Work to be completed: Could you transcribe every record below exactly as written, excluding the pictures?

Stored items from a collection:
◆ ◆ ◆ ◆ ◆ ◆ ◆
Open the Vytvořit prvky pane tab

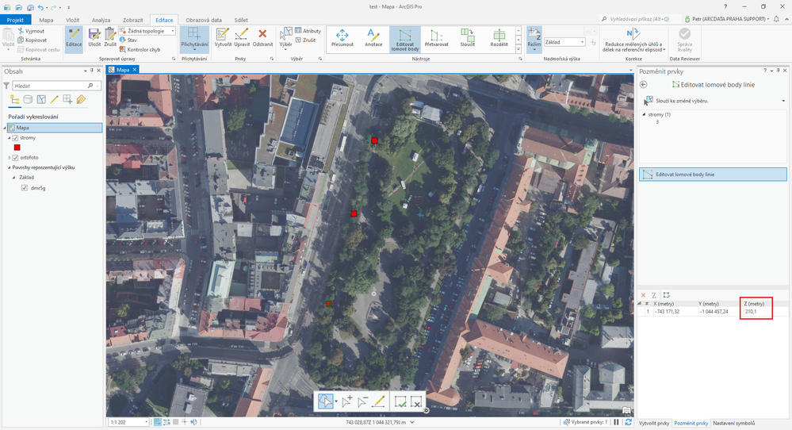coord(654,424)
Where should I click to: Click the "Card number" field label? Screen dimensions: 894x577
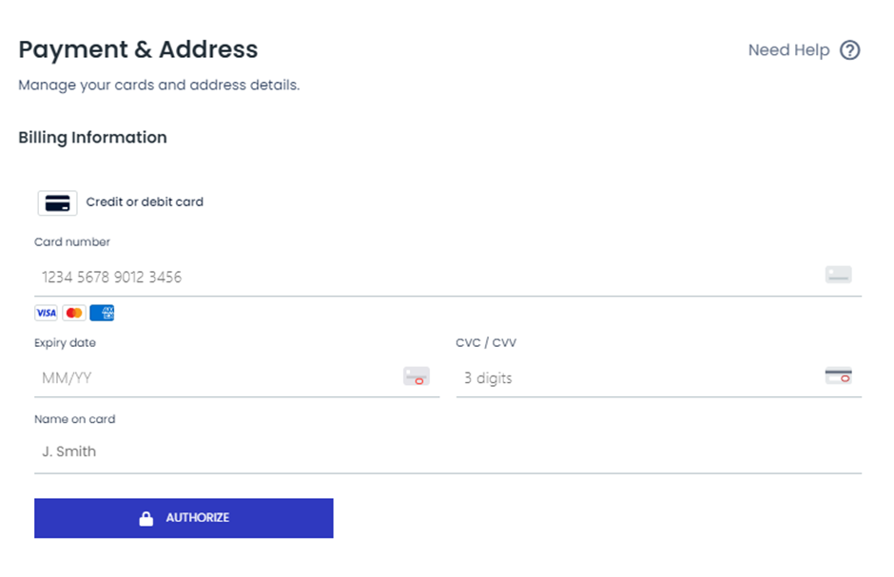(72, 242)
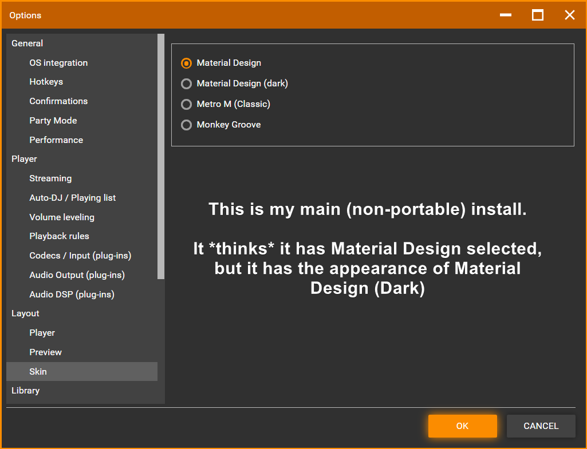Select the Library category
The image size is (587, 449).
[25, 391]
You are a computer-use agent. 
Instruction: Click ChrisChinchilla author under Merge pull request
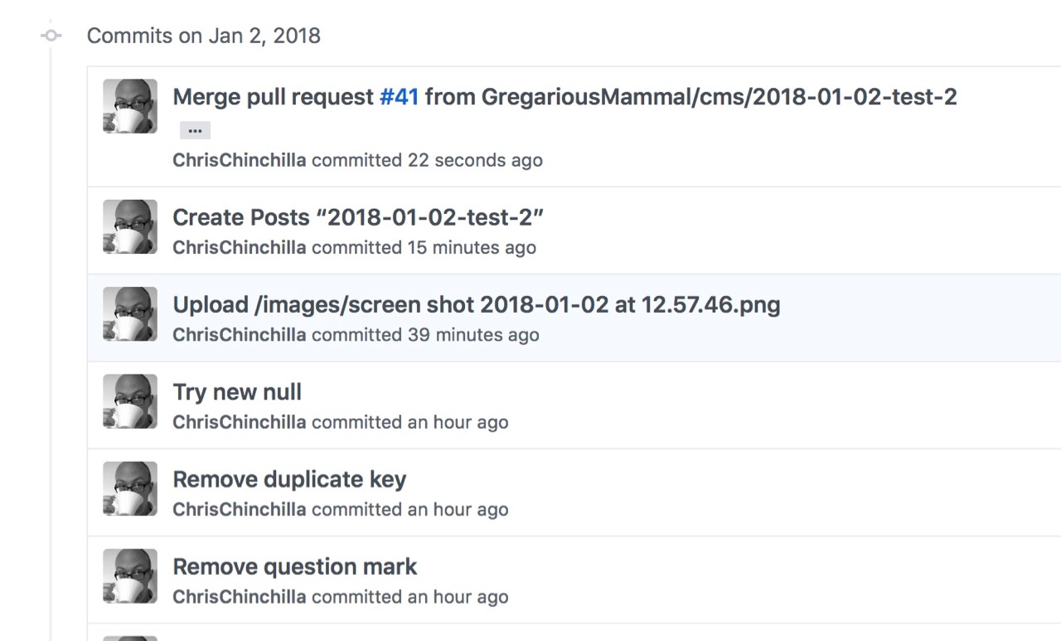pyautogui.click(x=239, y=160)
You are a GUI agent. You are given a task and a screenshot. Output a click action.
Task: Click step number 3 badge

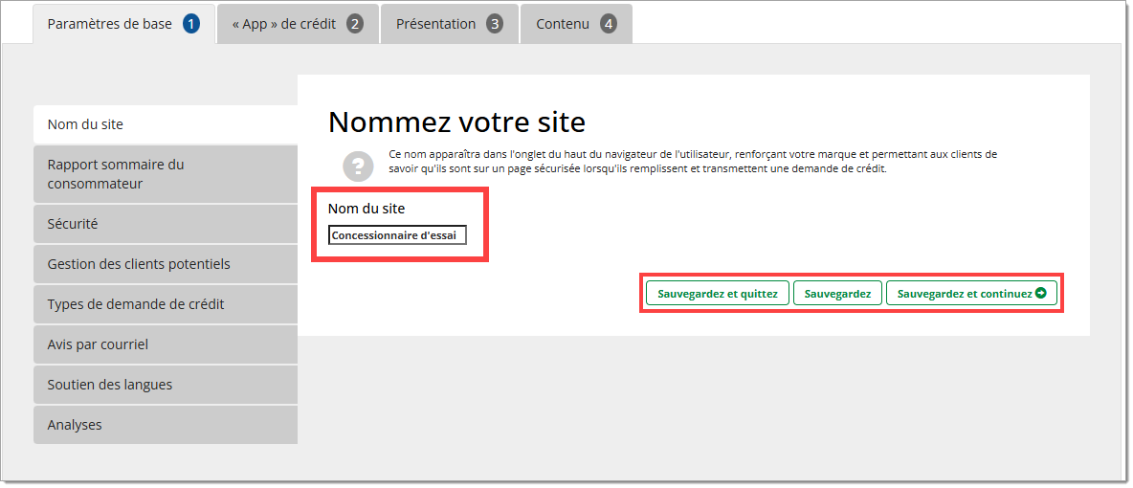click(x=494, y=24)
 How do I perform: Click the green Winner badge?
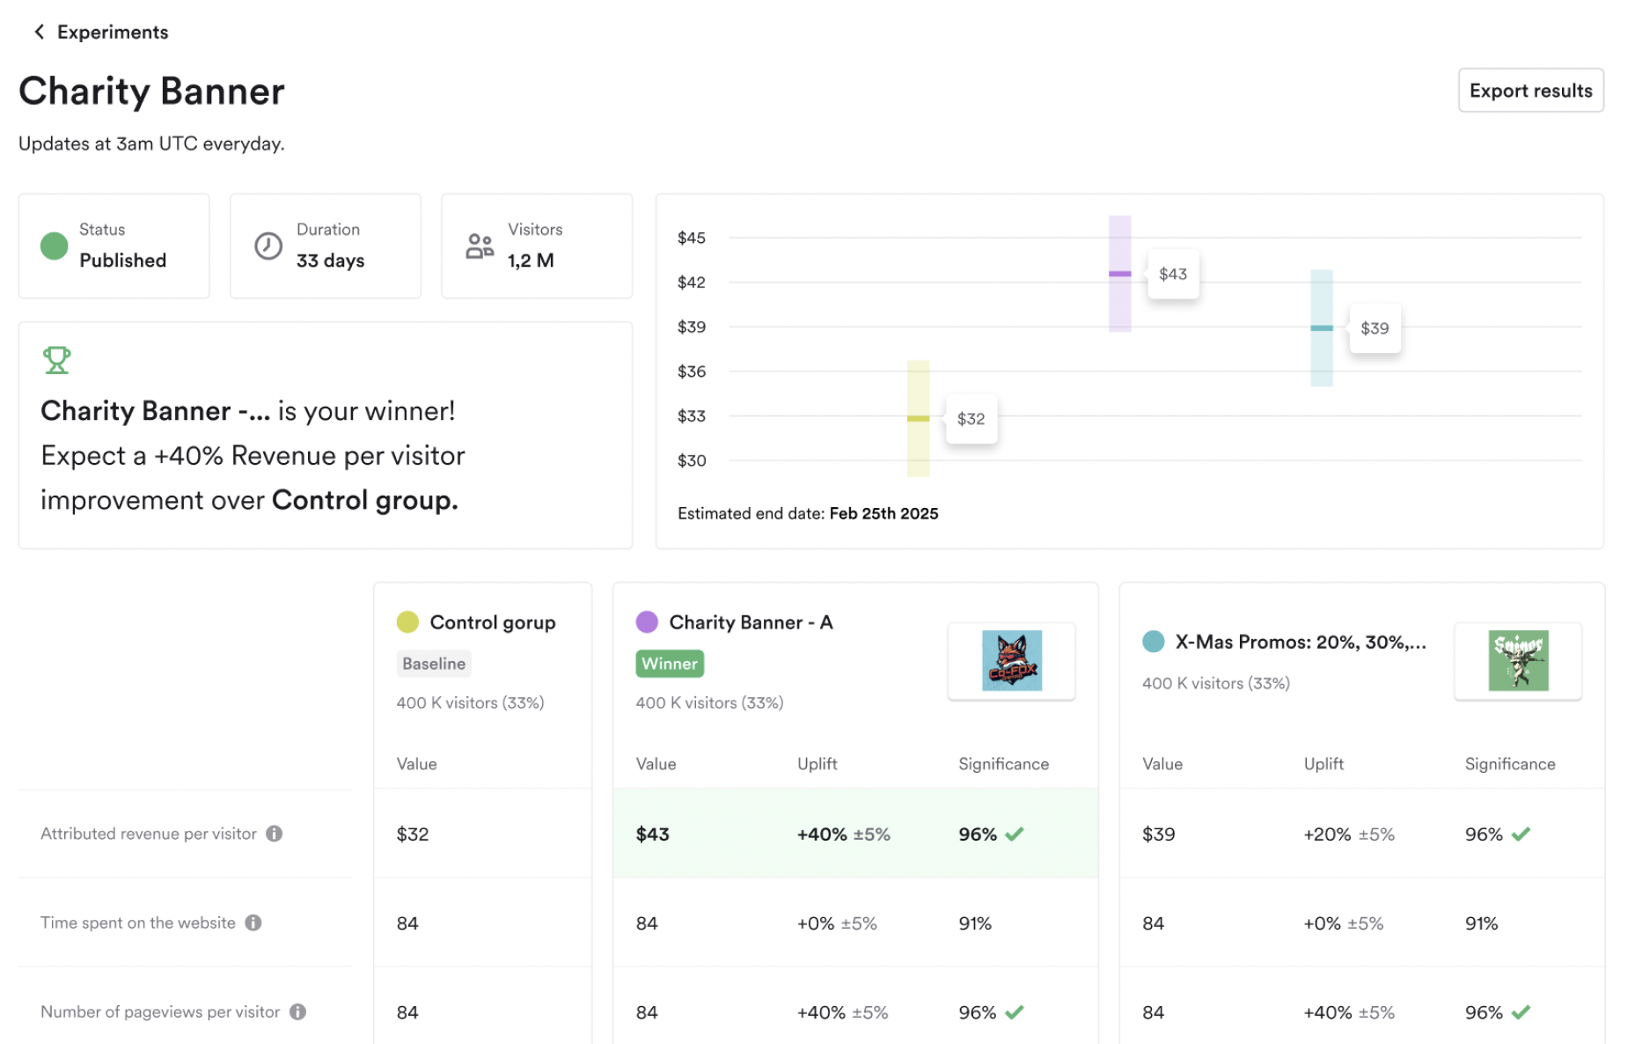[x=670, y=664]
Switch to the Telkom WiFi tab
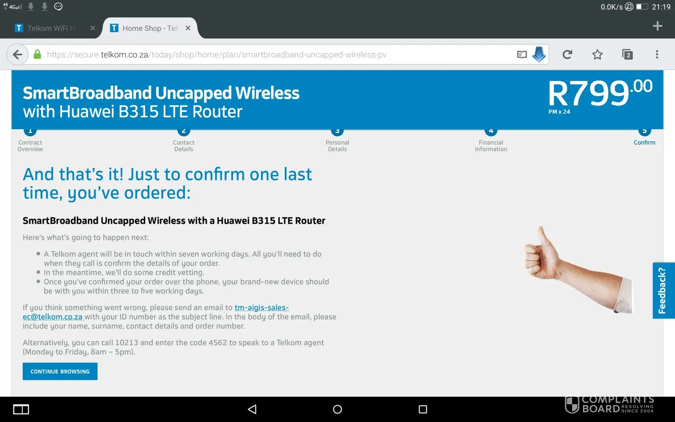This screenshot has height=422, width=675. (x=51, y=28)
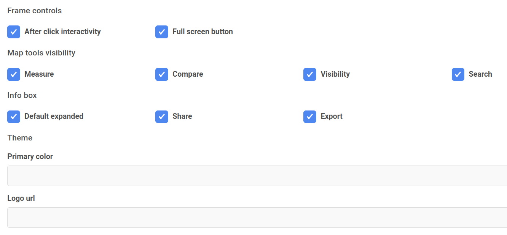507x235 pixels.
Task: Click the "Visibility" label text
Action: click(335, 74)
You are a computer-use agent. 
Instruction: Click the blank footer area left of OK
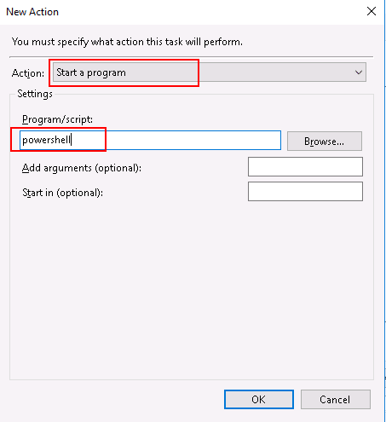click(113, 399)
◆ ◆ ◆ ◆ ◆ ◆ ◆
Your solution:
Open the Vytvořit prvky pane tab

coord(654,424)
Where should I click to: Click the "Card number" field label? Screen dimensions: 894x577
(72, 242)
Select the Library category
The image size is (587, 449).
[25, 391]
You are a computer-use agent. 
Instruction: Click ChrisChinchilla author under Merge pull request
pyautogui.click(x=239, y=160)
You are a GUI agent. You are given a task and a screenshot. Output a click action.
Task: Click step number 3 badge

click(x=494, y=24)
 How do I perform: Click the green Winner badge?
[x=670, y=664]
Switch to the Telkom WiFi tab
This screenshot has height=422, width=675. (x=51, y=28)
507x235 pixels.
Task: Click the "Visibility" label text
Action: click(335, 74)
You are a computer-use agent. 
Instruction: Click the blank footer area left of OK
click(113, 399)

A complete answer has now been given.